After more than half of the votes were counted, the New Democracy Party won 40.5 percent of the vote, enough to govern without a coalition partner. The main opposition party, the left-wing Syriza, achieved 17.8 percent and the centre-left Pasok party came third with 12.1 percent.

“Our goals are high and must be high in a second term that can transform Greece,” Mitsotakis said on Sunday after the first results were announced. “We have both the plan and the experience to make all of this a reality,” he said. He pledged to fight inequality, improve public services and healthcare, and speed up digitization.

The Sunday elections came after New Democracy took first place in May but failed to secure an outright majority. Mitsotakis then resigned, knowing that the snap elections would be held on the basis of a new electoral law giving bonus seats to the leading party – a calculation that would be enough to form a government without coalition partners.

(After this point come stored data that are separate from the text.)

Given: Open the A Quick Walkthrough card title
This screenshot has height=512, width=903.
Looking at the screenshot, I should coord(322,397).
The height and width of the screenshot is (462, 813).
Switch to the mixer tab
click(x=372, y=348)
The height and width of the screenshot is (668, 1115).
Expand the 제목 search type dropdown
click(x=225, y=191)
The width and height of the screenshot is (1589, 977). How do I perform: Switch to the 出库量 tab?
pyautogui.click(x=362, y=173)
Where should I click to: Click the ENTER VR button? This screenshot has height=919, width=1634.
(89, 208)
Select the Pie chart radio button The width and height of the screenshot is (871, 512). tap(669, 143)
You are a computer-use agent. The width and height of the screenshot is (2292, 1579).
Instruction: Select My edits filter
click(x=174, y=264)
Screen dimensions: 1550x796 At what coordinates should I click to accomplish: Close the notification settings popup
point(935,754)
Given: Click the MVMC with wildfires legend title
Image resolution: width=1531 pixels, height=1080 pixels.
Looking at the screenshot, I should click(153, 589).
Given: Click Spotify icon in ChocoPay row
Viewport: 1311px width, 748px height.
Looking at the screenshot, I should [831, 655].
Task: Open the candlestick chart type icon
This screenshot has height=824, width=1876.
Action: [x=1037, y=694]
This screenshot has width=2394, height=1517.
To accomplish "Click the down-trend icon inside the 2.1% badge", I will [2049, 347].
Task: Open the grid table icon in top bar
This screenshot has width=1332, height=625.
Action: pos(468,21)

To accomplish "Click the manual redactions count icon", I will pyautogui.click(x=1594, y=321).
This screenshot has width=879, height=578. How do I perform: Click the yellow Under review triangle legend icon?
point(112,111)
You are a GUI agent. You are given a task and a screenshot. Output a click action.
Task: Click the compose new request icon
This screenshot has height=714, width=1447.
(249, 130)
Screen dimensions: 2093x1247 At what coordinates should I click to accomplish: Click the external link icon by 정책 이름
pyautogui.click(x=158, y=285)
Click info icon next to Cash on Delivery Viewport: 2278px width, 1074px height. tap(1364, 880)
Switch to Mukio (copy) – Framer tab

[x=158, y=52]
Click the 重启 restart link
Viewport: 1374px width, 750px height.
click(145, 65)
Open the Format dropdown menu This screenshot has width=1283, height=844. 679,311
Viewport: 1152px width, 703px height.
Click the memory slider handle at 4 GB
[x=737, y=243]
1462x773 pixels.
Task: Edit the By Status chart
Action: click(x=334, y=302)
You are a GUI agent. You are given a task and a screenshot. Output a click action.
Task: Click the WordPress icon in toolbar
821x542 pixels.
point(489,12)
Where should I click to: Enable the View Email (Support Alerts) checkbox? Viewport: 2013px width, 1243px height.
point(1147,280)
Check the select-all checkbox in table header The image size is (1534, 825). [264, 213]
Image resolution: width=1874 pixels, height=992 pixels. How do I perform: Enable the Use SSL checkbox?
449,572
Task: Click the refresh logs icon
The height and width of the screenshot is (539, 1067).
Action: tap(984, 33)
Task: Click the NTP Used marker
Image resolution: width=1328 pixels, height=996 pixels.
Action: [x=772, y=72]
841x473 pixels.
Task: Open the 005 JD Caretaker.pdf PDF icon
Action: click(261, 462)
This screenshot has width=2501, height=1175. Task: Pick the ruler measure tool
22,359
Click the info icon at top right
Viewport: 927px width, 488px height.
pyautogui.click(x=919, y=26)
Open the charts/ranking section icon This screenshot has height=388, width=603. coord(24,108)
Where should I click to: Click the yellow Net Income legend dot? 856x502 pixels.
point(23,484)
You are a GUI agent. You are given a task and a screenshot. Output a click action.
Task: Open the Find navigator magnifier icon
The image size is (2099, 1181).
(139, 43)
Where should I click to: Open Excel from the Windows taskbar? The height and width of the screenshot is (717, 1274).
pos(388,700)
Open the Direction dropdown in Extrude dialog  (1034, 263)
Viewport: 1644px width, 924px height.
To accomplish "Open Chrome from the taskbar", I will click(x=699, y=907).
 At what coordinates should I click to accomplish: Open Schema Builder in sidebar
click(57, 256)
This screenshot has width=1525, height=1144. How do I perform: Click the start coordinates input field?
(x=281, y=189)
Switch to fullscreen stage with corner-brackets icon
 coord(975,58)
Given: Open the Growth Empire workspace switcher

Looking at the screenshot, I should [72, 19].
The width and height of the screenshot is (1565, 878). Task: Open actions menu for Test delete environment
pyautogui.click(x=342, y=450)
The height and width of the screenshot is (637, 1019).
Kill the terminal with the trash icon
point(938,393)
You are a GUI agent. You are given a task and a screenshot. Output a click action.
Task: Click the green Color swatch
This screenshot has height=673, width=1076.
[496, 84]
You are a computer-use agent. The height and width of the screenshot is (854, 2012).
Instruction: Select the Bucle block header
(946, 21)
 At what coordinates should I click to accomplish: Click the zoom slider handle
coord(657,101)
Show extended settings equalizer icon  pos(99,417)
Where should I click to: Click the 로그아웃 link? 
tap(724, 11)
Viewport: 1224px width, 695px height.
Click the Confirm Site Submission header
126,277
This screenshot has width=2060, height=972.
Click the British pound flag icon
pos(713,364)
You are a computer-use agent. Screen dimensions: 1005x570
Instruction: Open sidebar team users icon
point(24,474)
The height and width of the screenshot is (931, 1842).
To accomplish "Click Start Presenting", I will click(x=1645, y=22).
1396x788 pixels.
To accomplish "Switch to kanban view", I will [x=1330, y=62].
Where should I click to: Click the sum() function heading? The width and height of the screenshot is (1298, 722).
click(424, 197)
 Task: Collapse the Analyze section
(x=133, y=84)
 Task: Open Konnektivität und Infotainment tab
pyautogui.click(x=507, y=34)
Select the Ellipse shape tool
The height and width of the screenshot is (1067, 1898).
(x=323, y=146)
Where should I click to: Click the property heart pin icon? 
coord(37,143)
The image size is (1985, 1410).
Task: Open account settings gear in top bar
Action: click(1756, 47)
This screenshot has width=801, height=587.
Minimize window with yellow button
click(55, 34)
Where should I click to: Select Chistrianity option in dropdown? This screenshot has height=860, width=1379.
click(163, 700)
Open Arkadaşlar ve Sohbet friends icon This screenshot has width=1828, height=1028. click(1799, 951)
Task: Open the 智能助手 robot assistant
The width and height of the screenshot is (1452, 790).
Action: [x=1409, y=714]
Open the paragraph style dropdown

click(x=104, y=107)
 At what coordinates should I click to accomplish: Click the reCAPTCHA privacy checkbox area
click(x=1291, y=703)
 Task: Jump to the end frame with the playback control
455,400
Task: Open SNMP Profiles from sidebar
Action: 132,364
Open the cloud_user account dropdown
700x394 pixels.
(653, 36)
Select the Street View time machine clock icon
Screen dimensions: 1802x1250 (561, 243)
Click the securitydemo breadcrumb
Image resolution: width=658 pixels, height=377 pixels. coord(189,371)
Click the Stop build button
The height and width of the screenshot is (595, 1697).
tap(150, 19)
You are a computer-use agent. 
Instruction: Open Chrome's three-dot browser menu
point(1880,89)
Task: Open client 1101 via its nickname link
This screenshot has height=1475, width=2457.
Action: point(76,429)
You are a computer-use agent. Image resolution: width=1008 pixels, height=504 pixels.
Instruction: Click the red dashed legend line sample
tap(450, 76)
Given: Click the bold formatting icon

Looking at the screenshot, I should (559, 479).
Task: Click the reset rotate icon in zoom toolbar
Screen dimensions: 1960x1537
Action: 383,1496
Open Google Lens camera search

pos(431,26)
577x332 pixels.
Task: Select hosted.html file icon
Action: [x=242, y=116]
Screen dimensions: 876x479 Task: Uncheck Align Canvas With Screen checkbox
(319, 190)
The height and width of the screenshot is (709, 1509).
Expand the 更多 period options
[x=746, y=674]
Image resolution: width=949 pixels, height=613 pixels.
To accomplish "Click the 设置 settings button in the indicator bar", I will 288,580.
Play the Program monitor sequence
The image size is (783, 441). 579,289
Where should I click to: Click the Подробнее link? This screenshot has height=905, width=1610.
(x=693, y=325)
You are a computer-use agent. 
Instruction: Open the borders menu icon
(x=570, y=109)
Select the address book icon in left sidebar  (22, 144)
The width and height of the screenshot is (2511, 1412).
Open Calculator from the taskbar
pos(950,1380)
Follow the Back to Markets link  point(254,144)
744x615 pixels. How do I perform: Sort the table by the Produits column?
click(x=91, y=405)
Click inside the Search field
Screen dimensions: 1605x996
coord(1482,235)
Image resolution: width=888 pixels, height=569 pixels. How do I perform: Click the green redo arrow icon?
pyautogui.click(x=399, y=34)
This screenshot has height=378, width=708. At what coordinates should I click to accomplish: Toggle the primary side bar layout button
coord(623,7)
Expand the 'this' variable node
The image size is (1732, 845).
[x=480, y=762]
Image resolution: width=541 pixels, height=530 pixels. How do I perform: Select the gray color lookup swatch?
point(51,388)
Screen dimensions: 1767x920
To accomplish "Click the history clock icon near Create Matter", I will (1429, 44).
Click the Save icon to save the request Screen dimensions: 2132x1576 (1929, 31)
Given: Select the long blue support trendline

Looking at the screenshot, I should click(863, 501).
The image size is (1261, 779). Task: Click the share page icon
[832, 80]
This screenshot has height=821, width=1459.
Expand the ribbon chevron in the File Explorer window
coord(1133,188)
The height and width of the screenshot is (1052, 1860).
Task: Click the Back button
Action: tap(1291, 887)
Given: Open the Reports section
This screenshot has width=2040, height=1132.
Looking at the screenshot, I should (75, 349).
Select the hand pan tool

“Mitsotakis is now Greece’s unique and dominant political figure, in full control of his own party and parliament,” said Mujtaba Rahman, managing director for Europe at Eurasia Group. He said Mitsotakis’ reformist agenda had a chance to be implemented as he had no partner constraints.

A Mitsotakis win had been widely expected and markets reacted positively ahead of it, with equities and bonds staging a rally in recent weeks. The credit rating is likely to be upgraded to investment grade by the end of the year, a sign that Greece is emerging from decades of economic crisis.

During his election campaign, Mitsotakis repeatedly promised to shake up the healthcare and judiciary, which are among the slowest systems in Europe. “It won’t be easy,” said Dimitris Papadimitriou, a professor of political science at Britain’s University of Manchester. “For this he will encounter the most powerful lobbies in Greece and an extremely resilient bureaucracy.”

The left-wing opposition has failed to form a unified force. “This is not too dissimilar to the situation that prevailed in Germany at its peak [Angela] “Merkel’s political dominance, during which center-left support was split between three parties,” Papadimitriou said.

The party of Alexis Tsipras, who was prime minister in 2015-19 when Greece was on the brink of financial collapse and on the verge of leaving the eurozone, shrank even further. Syriza fell more than 22 points behind the ruling party, raising questions about Tsipras’ leadership in the opposition and his future.

The new parliament will also include some fringe parties from the extreme left and right. One in three voters have opted for anti-systemic and anti-democratic parties – a sign of resentment in a part of society that Mitsotakis must take into account, Papadimitriou said.

A surprise entry into parliament is a new far-right party, the Spartans, founded in May and backed by a jailed MP from the former neo-Nazi Golden Dawn party. According to analysts, the Spartans, which reached almost five percent, is a new version of the banned party – and is likely to continue to polarize society and parliament over issues such as migration.